Six children were among those who died in the overnight attack on a residential district, rescue workers said.
At least three houses in the Faj Attan area on the outskirts of the city were hit by the strikes, all but reducing them to rubble, witnesses told Reuters news agency.
It came as the UN issued a sharp rebuke towards Saudi Arabia and its allies over the bombing campaign on Yemen, demanding an independent investigation into air strikes on a Sanaa hotel this week that killed dozens of people.
The Saudi-led coalition is waging an air campaign against an Yemen’s Shiite Houthi rebels and forces loyal to a former president. The rebels control much of the country’s north, including Sanaa.
The coalition is trying to restore the internationally recognised government of President Abed Rabbo Mansour Hadi to power.
The UN has said 58 civilians were killed in Yemen in the week up to Thursday, including 42 by the Saudi-led coalition. The rest of the deaths were blamed on unknown armed men and groups linked to the rebels.
“We remind all parties to the conflict, including the coalition, of their duty to ensure full respect for international humanitarian law,” said UN human rights spokeswoman Liz Throssell.
A Yemeni man covered in blood stains reacts as rescuers search for survivors in the debris of buildings inSanaa(AFP/GettyImages)
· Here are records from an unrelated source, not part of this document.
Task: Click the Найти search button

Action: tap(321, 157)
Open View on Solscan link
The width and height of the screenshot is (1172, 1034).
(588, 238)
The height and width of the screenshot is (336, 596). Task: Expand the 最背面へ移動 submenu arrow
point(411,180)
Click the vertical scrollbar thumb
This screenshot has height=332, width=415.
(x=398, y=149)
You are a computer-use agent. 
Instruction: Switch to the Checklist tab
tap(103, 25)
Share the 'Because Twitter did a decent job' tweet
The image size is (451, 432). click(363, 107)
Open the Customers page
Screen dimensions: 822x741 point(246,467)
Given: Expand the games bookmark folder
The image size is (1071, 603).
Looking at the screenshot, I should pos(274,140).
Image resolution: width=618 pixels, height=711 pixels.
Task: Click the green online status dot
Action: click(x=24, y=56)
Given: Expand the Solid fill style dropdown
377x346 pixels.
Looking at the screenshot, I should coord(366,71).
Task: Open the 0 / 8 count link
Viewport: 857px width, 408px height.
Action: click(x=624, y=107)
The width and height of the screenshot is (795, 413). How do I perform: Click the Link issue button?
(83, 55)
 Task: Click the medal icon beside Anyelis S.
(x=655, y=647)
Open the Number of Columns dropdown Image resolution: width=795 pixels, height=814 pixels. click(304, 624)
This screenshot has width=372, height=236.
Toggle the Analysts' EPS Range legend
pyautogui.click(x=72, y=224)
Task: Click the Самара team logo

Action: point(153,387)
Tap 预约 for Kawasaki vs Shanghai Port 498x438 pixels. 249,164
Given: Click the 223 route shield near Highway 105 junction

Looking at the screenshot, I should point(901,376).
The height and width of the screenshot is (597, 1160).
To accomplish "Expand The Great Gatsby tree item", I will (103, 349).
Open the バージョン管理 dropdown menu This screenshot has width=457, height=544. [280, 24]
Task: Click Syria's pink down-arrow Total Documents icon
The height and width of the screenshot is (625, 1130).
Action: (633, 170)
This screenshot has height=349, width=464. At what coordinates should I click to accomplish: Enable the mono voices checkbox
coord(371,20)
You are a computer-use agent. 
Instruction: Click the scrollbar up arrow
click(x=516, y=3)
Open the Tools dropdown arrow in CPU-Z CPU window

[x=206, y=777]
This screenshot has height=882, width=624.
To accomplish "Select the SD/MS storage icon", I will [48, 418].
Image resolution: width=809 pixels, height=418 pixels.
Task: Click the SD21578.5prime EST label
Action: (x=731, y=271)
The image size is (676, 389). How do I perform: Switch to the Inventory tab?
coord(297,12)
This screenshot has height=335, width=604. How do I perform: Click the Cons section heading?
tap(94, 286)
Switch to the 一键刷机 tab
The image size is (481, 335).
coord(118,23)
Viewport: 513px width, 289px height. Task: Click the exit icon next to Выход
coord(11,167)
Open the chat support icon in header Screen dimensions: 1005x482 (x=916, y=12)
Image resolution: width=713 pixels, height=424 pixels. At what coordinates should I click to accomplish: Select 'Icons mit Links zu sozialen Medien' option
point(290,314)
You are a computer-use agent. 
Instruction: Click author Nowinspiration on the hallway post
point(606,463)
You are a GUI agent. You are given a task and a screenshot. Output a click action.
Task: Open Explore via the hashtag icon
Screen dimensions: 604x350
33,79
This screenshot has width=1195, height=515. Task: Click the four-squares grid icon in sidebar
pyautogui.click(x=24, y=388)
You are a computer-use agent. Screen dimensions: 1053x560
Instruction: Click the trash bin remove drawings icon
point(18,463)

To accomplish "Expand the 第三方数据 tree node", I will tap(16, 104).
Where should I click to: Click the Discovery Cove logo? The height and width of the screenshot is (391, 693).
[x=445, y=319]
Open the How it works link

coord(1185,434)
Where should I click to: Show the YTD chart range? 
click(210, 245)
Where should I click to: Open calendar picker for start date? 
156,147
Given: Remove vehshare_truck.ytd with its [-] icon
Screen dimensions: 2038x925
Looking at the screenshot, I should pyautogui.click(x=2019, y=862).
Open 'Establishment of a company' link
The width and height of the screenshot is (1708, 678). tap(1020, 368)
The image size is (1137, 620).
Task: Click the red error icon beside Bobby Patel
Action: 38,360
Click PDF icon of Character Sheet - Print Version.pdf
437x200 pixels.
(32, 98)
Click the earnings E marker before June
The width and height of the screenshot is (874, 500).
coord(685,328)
Up to 60 people, including civilians and Houthi rebels, are thought to have keen killed in coalition strikes near Sanaa on Wednesday.
Witnesses said a two-storey hotel in Arhab, 35 kilometres (22 miles) north of the capital, was completely destroyed in the attack, leaving two bodies hanging from the upper floor.
A second strike hit a checkpoint controlled by Houthis a few kilometres away.
Saudi Arabia and its regional partners have used Iran’s influence over Yemen’s Houthi rebels to justify an extensive bombing campaign since March 2015.
The air strikes, carried out at the request of the exiled internationally recognised Yemeni President Abdrabbuh Mansour Hadi, have been repeatedly criticised for causing unnecessary loss of civilian life in a country that also faces a catastrophic cholera epidemic.
Last week a draft UN report accused the coalition of killing hundreds of children in Yemen.
The report, which has yet to be made public and could still be changed, estimated that 51 per cent of all child deaths and injuries in Yemen last year were the result of the Saudi-led military operation. It said the death toll was “unacceptably high”.
Western governments, including the US and the UK, have also faced criticism for providing logistical support and political backing to the nine-nation coalition. British companies have continued to sell weapons to Saudi Arabia despite growing concern about civilian casualties.
Saudi Arabia has always insisted that its operations follow international guidelines.